Is your site generated from templates or dynamically?

http://swish-e.org/current/docs/SWISH-FAQ.html#How_do_I_prevent_indexing_parts_of_a_document_

> the menu code is in <td> tags, like the following...
> 
> <TD CLASS="MENUTEXT"><A CLASS=MENUAT HREF="main.taf?p=0">Home</A></TD>
> 
> but of course I don't want to ignore all TD's or all A's.

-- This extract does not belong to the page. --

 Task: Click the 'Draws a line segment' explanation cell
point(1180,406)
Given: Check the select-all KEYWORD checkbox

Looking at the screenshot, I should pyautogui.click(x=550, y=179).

Well, if you tell swish-e that your documents are XML you can do this:

moseley@laptop:~$ cat 1.html
<html>
<head><title>Title</title>
</head>
<body>
<table><tr><td>first</td></tr></table>
<table><tr><td class="foo">second</td><td>second2</td></tr></table>
<table><tr><td>third</td></tr></table>
</body>
</html>

moseley@laptop:~$ cat c
DefaultContents XML2
XMLClassAttributes class
IgnoreMetaTags td.foo

moseley@laptop:~$ swish-e -c c -i 1.html -T indexed_words -v0
    Adding:[1:swishdefault(1)]   'title'   Pos:17  Stuct:0x1 ( FILE )
    Adding:[1:swishdefault(1)]   'first'   Pos:18  Stuct:0x1 ( FILE )
    Adding:[1:swishdefault(1)]   'second2'   Pos:31  Stuct:0x1 ( FILE )
    Adding:[1:swishdefault(1)]   'third'   Pos:32  Stuct:0x1 ( FILE )

Notice that "second" is not indexed.

But that only works for XML docs, and I'm not sure why that's a 
limitation without spending some time looking at the code.


-- 
Bill Moseley
moseley@hank.org
Received on Thu Sep 4 15:50:43 2003